_What you need to do_.
For this task, every record below must be reproduced exactly.

_Data records_.
══════

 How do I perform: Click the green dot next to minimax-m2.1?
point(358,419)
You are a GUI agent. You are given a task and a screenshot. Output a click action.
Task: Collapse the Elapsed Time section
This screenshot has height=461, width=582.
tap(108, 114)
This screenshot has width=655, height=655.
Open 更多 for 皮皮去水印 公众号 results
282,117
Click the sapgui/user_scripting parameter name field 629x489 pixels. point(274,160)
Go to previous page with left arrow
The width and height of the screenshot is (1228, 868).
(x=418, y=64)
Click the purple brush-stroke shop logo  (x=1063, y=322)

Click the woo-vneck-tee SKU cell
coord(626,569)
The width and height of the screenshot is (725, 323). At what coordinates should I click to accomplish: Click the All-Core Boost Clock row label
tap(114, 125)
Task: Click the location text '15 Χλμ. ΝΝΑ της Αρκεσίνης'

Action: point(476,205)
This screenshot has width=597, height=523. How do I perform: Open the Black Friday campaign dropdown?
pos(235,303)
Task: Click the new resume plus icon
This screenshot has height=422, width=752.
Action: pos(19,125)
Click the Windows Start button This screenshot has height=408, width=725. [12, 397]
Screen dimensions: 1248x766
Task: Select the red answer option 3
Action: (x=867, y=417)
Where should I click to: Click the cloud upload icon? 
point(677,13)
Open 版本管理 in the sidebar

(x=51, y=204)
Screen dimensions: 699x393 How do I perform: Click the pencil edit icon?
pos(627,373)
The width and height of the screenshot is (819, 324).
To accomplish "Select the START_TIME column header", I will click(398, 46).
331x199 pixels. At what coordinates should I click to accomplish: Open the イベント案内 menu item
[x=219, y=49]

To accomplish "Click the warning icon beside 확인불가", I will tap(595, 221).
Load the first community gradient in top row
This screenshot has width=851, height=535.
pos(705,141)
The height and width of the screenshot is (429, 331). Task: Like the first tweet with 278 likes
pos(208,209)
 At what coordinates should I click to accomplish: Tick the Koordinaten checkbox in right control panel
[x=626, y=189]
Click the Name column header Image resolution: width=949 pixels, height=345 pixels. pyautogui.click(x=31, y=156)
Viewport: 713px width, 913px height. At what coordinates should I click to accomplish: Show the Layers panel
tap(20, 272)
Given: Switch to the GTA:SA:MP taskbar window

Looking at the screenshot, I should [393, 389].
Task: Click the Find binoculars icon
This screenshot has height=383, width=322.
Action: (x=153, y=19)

══════

_Task result_.
 How do I perform: Click the green dot next to minimax-m2.1?
point(358,419)
You are a GUI agent. You are given a task and a screenshot. Output a click action.
Task: Collapse the Elapsed Time section
This screenshot has height=461, width=582.
tap(108, 114)
This screenshot has width=655, height=655.
Open 更多 for 皮皮去水印 公众号 results
282,117
Click the sapgui/user_scripting parameter name field 629x489 pixels. point(274,160)
Go to previous page with left arrow
The width and height of the screenshot is (1228, 868).
(x=418, y=64)
Click the purple brush-stroke shop logo  (x=1063, y=322)

Click the woo-vneck-tee SKU cell
coord(626,569)
The width and height of the screenshot is (725, 323). At what coordinates should I click to accomplish: Click the All-Core Boost Clock row label
tap(114, 125)
Task: Click the location text '15 Χλμ. ΝΝΑ της Αρκεσίνης'

Action: point(476,205)
This screenshot has width=597, height=523. How do I perform: Open the Black Friday campaign dropdown?
pos(235,303)
Task: Click the new resume plus icon
This screenshot has height=422, width=752.
Action: pos(19,125)
Click the Windows Start button This screenshot has height=408, width=725. [12, 397]
Screen dimensions: 1248x766
Task: Select the red answer option 3
Action: (x=867, y=417)
Where should I click to: Click the cloud upload icon? 
point(677,13)
Open 版本管理 in the sidebar

(x=51, y=204)
Screen dimensions: 699x393 How do I perform: Click the pencil edit icon?
pos(627,373)
The width and height of the screenshot is (819, 324).
To accomplish "Select the START_TIME column header", I will click(398, 46).
331x199 pixels. At what coordinates should I click to accomplish: Open the イベント案内 menu item
[x=219, y=49]

To accomplish "Click the warning icon beside 확인불가", I will tap(595, 221).
Load the first community gradient in top row
This screenshot has width=851, height=535.
pos(705,141)
The height and width of the screenshot is (429, 331). Task: Like the first tweet with 278 likes
pos(208,209)
 At what coordinates should I click to accomplish: Tick the Koordinaten checkbox in right control panel
[x=626, y=189]
Click the Name column header Image resolution: width=949 pixels, height=345 pixels. pyautogui.click(x=31, y=156)
Viewport: 713px width, 913px height. At what coordinates should I click to accomplish: Show the Layers panel
tap(20, 272)
Given: Switch to the GTA:SA:MP taskbar window

Looking at the screenshot, I should [393, 389].
Task: Click the Find binoculars icon
This screenshot has height=383, width=322.
Action: (x=153, y=19)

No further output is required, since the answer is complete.